** Text shown **
···
Ethicists and feminists are concerned that the emergence a drug that can amp up female sexual longings may have lasting effects on the very nature of female desire. Male-sexual-enhancement drugs, you see, are about shoring up the plumbing — improving blood flow to the penis — while research so far suggests that most women need more than mere physical arousal to get in the mood. To stoke female desire with pharmacology, then, you need to get into the brain. And that, understandably, makes some people nervous. While I share some of those worries, I believe we’ll nonetheless soon be faced with a variety of such drugs — and need to address the way we view and regulate them rather than trying to turn back the tide.
···
** What to do **
Quote the passage on drugs that heighten female sexual desire in full, word for word.

** Provided material **
···
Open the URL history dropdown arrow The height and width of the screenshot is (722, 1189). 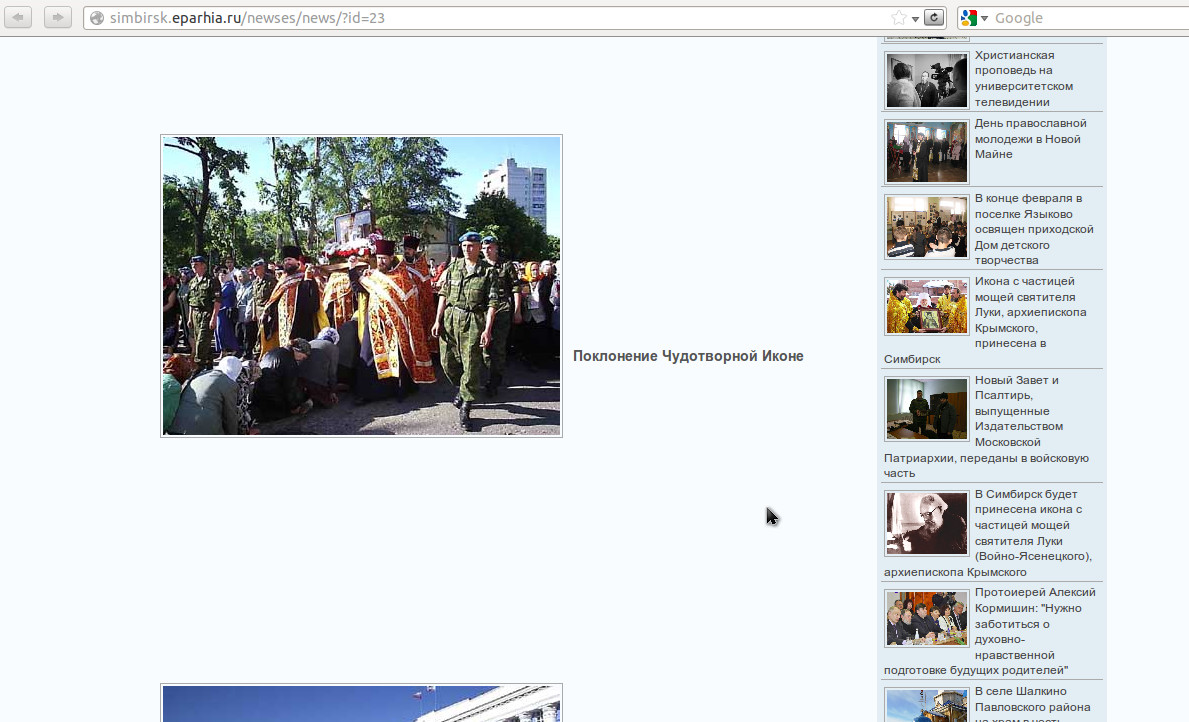(915, 19)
···
** Final answer **
Ethicists and feminists are concerned that the emergence a drug that can amp up female sexual longings may have lasting effects on the very nature of female desire. Male-sexual-enhancement drugs, you see, are about shoring up the plumbing — improving blood flow to the penis — while research so far suggests that most women need more than mere physical arousal to get in the mood. To stoke female desire with pharmacology, then, you need to get into the brain. And that, understandably, makes some people nervous. While I share some of those worries, I believe we’ll nonetheless soon be faced with a variety of such drugs — and need to address the way we view and regulate them rather than trying to turn back the tide.